Así vivía yo, como en un sueño. Así se me escapaban los meses. Todo era sueño en Florencia: Hipólito, Ariosto. Adriana, Abul, Orlando, Bradamante. El maestro Pierio Valeriano había dispuesto que estudiáramos la
Historia Natural
de Plinio, que enseña que no hay nadie más desgraciado ni más orgulloso que el hombre, y que enseña también que ningún ser posee una vida tan frágil ni pasión tan ardiente. Y su texto anotado iluminó mi imaginación con más y más figuras quiméricas: el basilisco, cuya mirada quema la hierba y destroza los peñascos, el fénix, que vive tanto tiempo como el que requieren el sol, la luna y los cinco planetas para recuperar su posición inicial, el hipocentauro, el dragón, el unicornio, el grifo de largas orejas y pico curvo; la esfinge de pelaje rojizo; el catoblepas cuya cabeza es tan pesada que la arrastra y cuyos ojos dan la muerte; las yeguas que fecunda el viento… Todo, las personas, la literatura, el estudio, era como un sueño multicolor, con cúpulas, con pórticos, por el cual cruzaban, fulgurantes, veloces amazonas y animales inverosímiles. Todo fue un sueño que alimentaba mi imaginación y mis ansias de muchacho frágil y ardiente, consustanciado con la afirmación desdeñosa de Plinio. Un sueño…

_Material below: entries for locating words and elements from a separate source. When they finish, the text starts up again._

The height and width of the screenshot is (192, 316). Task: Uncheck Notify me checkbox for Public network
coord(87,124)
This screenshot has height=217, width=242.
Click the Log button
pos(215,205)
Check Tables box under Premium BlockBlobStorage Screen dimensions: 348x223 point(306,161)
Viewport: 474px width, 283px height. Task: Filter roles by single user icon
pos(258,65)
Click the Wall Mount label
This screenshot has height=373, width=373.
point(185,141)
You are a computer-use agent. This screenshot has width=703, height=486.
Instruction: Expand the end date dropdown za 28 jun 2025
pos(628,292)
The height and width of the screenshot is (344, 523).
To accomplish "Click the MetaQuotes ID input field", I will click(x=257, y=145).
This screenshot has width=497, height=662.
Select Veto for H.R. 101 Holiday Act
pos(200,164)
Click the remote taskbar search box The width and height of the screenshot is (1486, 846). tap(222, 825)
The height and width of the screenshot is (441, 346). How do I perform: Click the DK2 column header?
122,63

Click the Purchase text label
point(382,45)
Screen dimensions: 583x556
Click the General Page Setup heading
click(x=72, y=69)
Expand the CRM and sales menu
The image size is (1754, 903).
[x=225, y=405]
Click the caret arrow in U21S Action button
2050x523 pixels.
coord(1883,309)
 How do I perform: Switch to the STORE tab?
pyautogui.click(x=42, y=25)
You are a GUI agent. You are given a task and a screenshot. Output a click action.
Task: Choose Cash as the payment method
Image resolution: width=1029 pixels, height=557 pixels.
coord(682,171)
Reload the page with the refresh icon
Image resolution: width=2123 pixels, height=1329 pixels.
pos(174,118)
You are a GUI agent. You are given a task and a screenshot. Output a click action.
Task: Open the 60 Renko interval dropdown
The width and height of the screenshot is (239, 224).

Hasta que enfermó Adriana.
Era la suya una enfermedad misteriosa, cuyo diagnóstico escapaba a los físicos de Florencia. Los primeros días, para impetrar el favor del cielo en socorro de la niña, Clarice Strozzi mandó comprar una figura de cera a la via del Serví en la cual trabajaban los fabricantes de imágenes: una muñeca que, con su pelo rubio, pretendía reproducir los rasgos de Adriana, y la envió a la iglesia de la Annunziata, donde la suspendieron entre luminarias, consagrando la paciente a la Virgen. Pero Adriana no mejoró. De nada sirvieron los médicos ignorantes, a quienes Henri Cornelius Agrippa compara con los buitres que revolotean alrededor de la carroña y que, según él, trotaban melancólicamente de una botica de apoticario a la otra, inquiriendo si no había orinas para examinar. Probablemente el mal se vinculaba con la peste que había asolado a Florencia dos años antes, a la cual se mentaba como el castigo peor que la ciudad había sufrido desde el siglo XIV, y que resurgió poco más tarde, tremenda, devastadora, entre un séquito de charlatanes que recetaban pociones inútiles y que, asustados, desaparecieron pronto. Adriana dalla Roza languidecía en su lecho del palacio. Adriana, más bella que nunca, en la habitación sombría que olía a drogas, encendidos los extraños ojos violetas, se había tornado tan exangüe y transparente que su cara recordaba el tono de ciertos camafeos imperiales, con unas venas muy azules en las sienes. Sus manos yacían sobre las cobijas, como muertas. Había enflaquecido tanto, que el topacio se le deslizaba del anular, presto a caer. Así la vi muchas veces, durante cuatro semanas.